イオンモールは2026年6月26日、東京都八王子市に「イオン八王子滝山」を開業しました。イオンモールが運営する商業施設として初めて生鮮食品売場を持たず、IMAXレーザーを含む9スクリーンのシネマや約1,100平方メートルのドッグランなど体験施設を軸にした21店舗で構成。年間来館者目標は約200万人です。

顧客は誰で、何に困っているか

モノを買うだけならECで済む時代、郊外の小売にとって本当の競合は隣のスーパーではなく、顧客のスマホの中にあります。顧客の困りごとはもはや「品揃えと安さ」ではなく、「休日の時間をどう豊かに過ごすか」に移りました。家族連れ、ペットと暮らす人、映画やアウトドアを楽しみたい大人。彼らが困っているのは、買い物ついでではない「わざわざ出かける理由」が郊外に少ないことです。イオン八王子滝山は、この時間消費のニーズに施設全体で応える設計になっています。

付加価値の構造──物販はネットへ、リアルは体験へ

施策を「機能→便益→価値」で分解します。八王子市初のIMAXという設備は機能にすぎません。それが「ここでしか観られない映画体験」という便益になり、「この施設に来る目的」という価値に変わります。ゼネラルマネージャーの吉本氏自身が、IMAXは「イオン八王子滝山に来る目的になる」と語っています。ゴルフクラブの試打や3D足型測定ができるスポーツ店、ボルダリング体験、秋に開業する約3,300平方メートルの菓子工房「アトリエうかい」、屋上には400席の焚火・BBQ施設。
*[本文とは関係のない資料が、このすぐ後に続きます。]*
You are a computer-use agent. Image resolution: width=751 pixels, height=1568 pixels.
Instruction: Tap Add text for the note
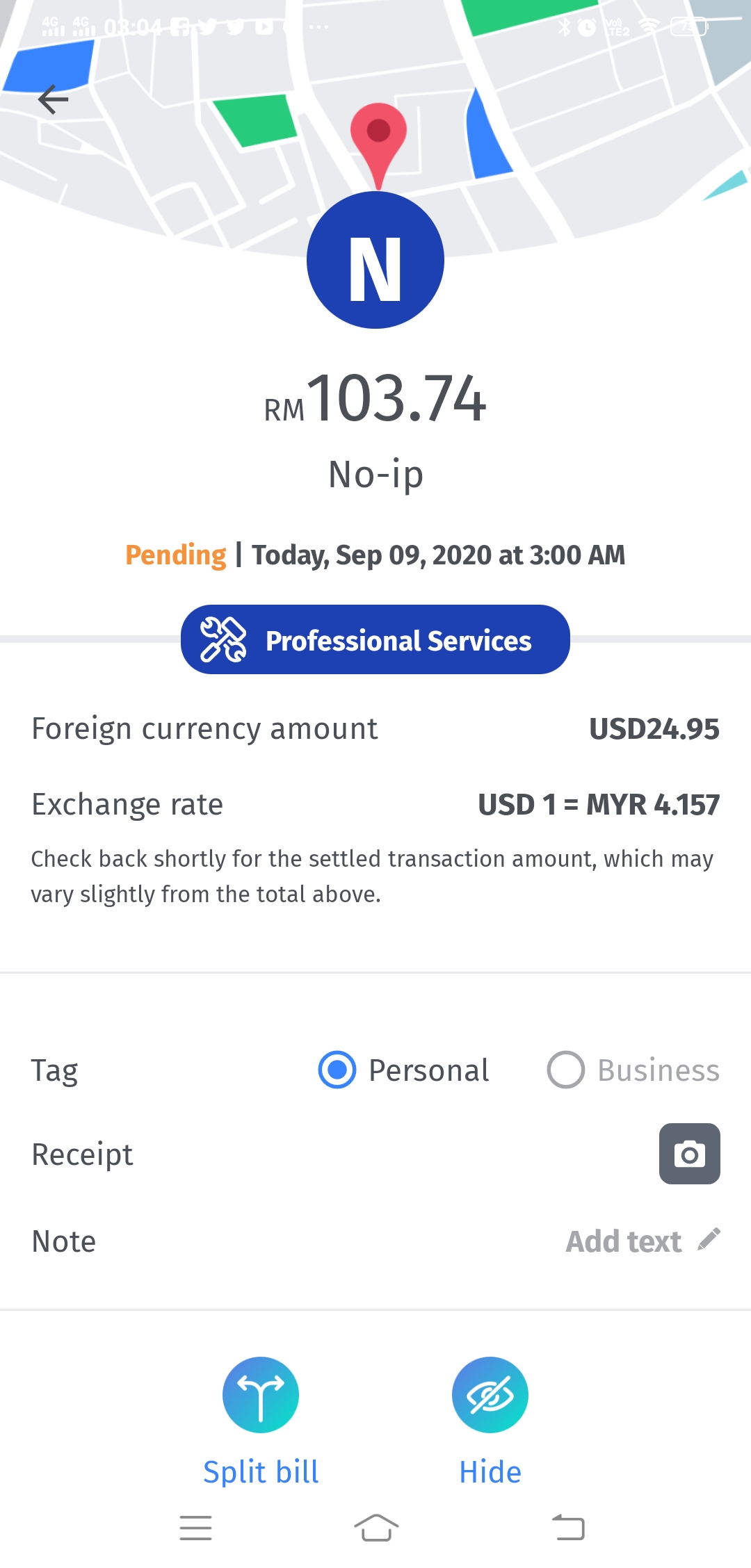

いずれも「その場でしか成立しない体験」です。さらに象徴的なのは、AI×ロボティクスの物流拠点(CFC)を併設し、日常の食品購買はネットスーパー「Green Beans」に委ねる構造です。注文から3時間ほどで受け取れる仕組みを整えることで、定番の物販は効率の世界へ、リアルの売場は体験の世界へと、役割分担を建物のレベルで割り切りました。約560平方メートルの芝生広場「noNIWA」や道の駅と連携した地域マルシェも、売上ではなく「また来たくなる時間」への投資と位置づけられます。

値決めへの接続

この構造の要点は、価格比較の土俵から降りたことにあります。ナショナルブランドの物販は、ネット最安値と常に比較され、値決めの主導権を持てません。一方、IMAXの鑑賞料金、BBQの席料、工房の体験料は、そもそも比較対象が存在しにくく、売り手が価格決定権を持ちやすい領域です。体験を核にした「目的来館」は、テナントにとってもセールで客を呼ぶ消耗戦からの出口になります。値引きによるシェア拡大ではなく、比較不能な価値への値付けで回収する。生鮮を置かないという一見大胆な引き算は、この値決め構造を成立させるための必然だったと考えられます。

今日の問い

あなたの会社の商品やサービスは、価格比較の土俵の上にあるでしょうか、それとも外にあるでしょうか。比較されない価値──体験、時間、その場でしか成立しないもの──を設計し、そこに値段をつける発想が、次の利益の源泉になります。

本記事は、株式会社カクシンが提唱する付加価値経営の視点でニュースを解説するものです。